- _YOUR TASK_
Please extract every line in the data below that contains the string "label". Case counts.

- _SOURCE DATA_
/---

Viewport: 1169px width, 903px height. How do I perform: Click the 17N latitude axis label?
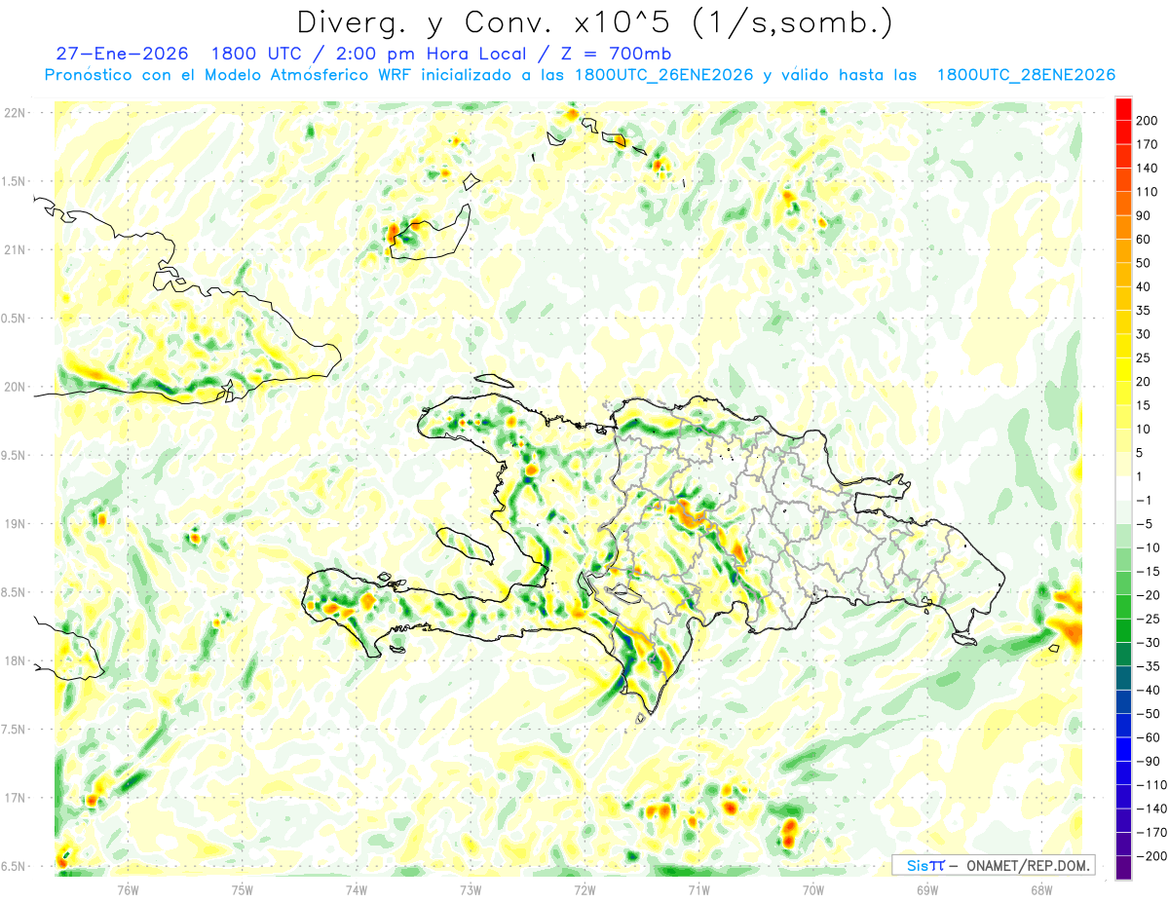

\---
/---

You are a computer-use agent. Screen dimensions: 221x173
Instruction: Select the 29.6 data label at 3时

\---
/---

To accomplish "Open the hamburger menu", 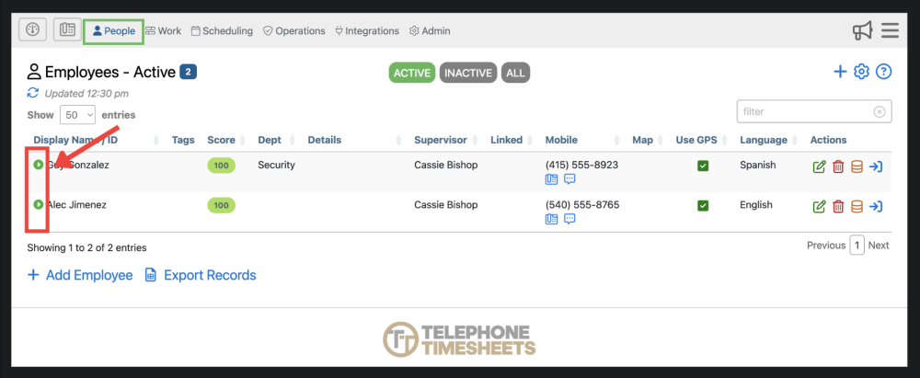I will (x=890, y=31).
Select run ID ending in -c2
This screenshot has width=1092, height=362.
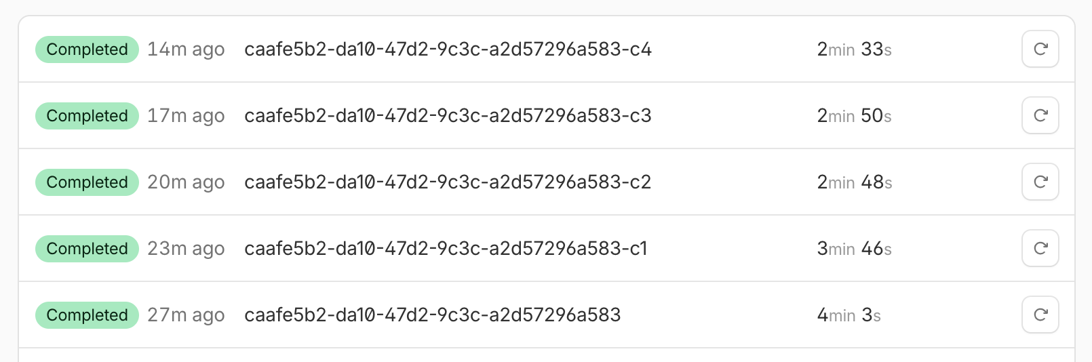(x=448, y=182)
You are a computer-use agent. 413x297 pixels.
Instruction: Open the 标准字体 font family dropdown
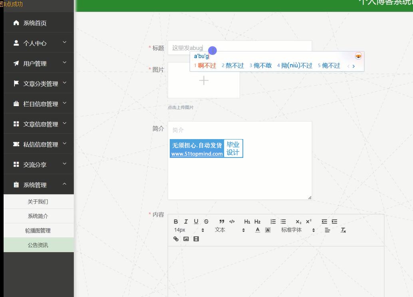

\---

- _CORRECT OUTPUT_
Viewport: 1169px width, 903px height. How do I perform: Click the 17N latitude axis label?
Instruction: Select the 29.6 data label at 3时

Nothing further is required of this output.